Q: Do you think fan culture will ever get to the point where they accept new takes on classic franchises without getting toxic?

KS: I definitely believe so. Even at the heart of toxic fandom is fandom. It basically starts from somebody who loves something more than other people do. They see it, understand it, relate to it in a way that others can’t. It doesn’t mean they’re right and the world’s wrong but it becomes important to them, beyond just a simple entertainment.

Kids, toxic fandom has existed since I was a child. This is nothing new. I would go to San Diego Comic-Con in 1995 and be standing around with people who are like, ‘Look at those f***ing Star Trek people’ and they were dressed like Wookies saying this about others. In any culture, any tribal culture, anyplace people build their own families, it’s acceptance for those who love exactly as you love and it’s suspicion for those who are outside of that. We see it in sports all the time. Sports fans are way more toxic than comic book fans, pop culture fans and stuff like that.

Twitter is that place where people like bitch, bitch, bitch, bitch. For me, I’m not saying I’m better than that, but I don’t need to add more negativity to the discourse. So in talking about pop culture as I get to every week now on Fatman Beyond, but I’ve been doing it since I was a kid. Now, I will extoll the virtues of that which I love until you’re irritated by it or until you give it a try but you’ll never hear about the sh*t I don’t like because why bother? Why waste the time. There’s a filmmaker, mediamaker, TV maker, a writer, an actor, somebody behind these things that you dismiss as oh, that sucked, kind of diminish it in one word after they spent years of their life making a thing and I’ve been at the receiving end of that, so naturally it’s very easy to come to a position where I’m like you know, I don’t want to hear negative sh*t about myself so why am I saying negative sh*t about anything else?

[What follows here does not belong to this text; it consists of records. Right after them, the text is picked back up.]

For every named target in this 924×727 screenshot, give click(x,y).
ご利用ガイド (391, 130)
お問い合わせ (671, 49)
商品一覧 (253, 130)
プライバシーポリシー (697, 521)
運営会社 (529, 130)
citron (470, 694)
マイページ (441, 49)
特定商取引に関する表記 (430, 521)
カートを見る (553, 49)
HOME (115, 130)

So the change begins with each person. I’m not going to say one day everybody’s going to come to and be like hey, we’ll be a happy family if we just stop fighting about which one is the best Spider-Man. But a little more patience everybody needs to have with each other out in that world. I’m certainly not out here saying sexist or racist benefit of the doubt. I’m talking about real fandom. I’m not talking about people that get online just to sh*t stir to watch somebody’s reaction change. I’m talking about a person that’s just like you, that sits down, watches that thing and consumes it. It means something to them, so much so that they build the rest of their life around all right, next episode’s here, next  thing is here. I want to collect this thing, I’m going to buy this thing.

These are the things that keep us going in life in terms of the things that help us identify who we are and be like I’m a person that likes this. Then you meet a bunch of other cats who are like online who are like I like that thing too. I just wish it was always pleasant but to be fair, like I said, it’s never always been pleasant. It sounds corny to say but you’ve just got to be the change you want to see. If you don’t want to see that kind of sh*t out in the world then you can’t be the kind of person that puts that kind of sh*t out in the world. That’s kind of why I became more of a cheerleader guy than let me tell you what sucks, as if I’m the arbiter of cool. Also kids, that sh*t goes away the older you get. People stop caring about what you think and also what you find cool.